## Task goal:
Can you reproduce the listing below, starting with the line containing "The image size" and going on through the line containing "tap(44, 79)", requests included, with only the answer coordinates scaled by 2 and rounded to whole numbers, halves up? Leave out the pictures and any other lines.

━━━━━ Data ━━━━━

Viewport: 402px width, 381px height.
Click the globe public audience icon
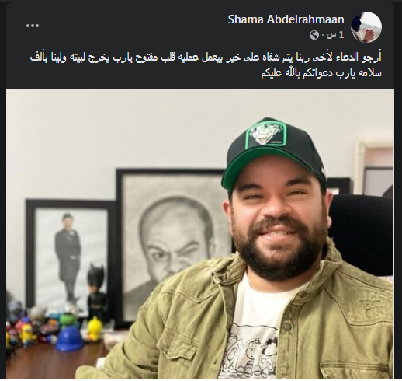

━━━━━
━━━━━ Data ━━━━━

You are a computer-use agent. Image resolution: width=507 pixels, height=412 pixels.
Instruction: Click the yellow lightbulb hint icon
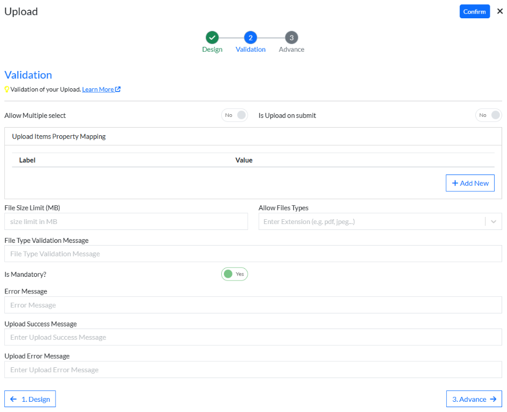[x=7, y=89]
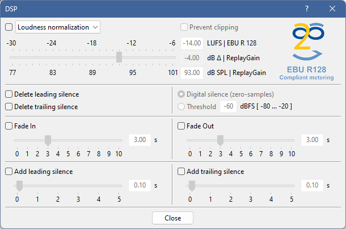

━━━━━
━━━━━ Data ━━━━━

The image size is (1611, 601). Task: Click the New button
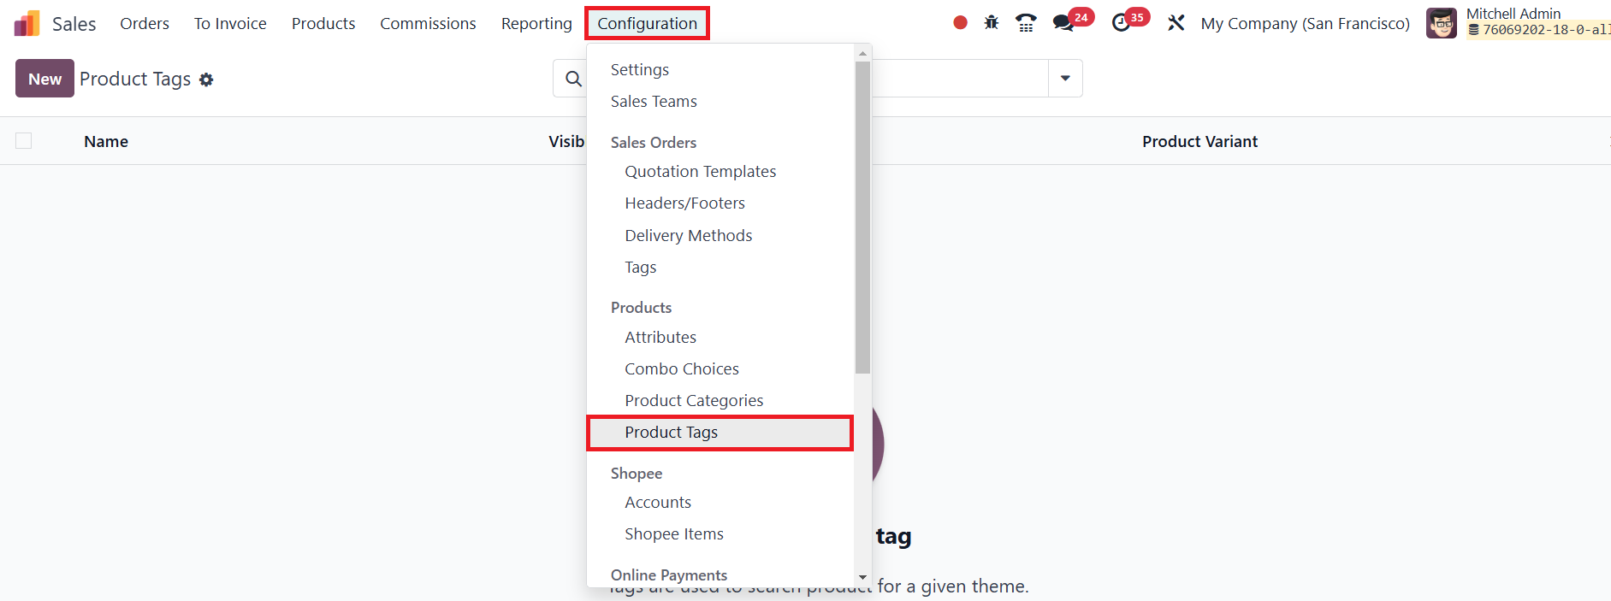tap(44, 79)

━━━━━

## Result below:
The image size is (1611, 601). Task: Click the New button
tap(88, 158)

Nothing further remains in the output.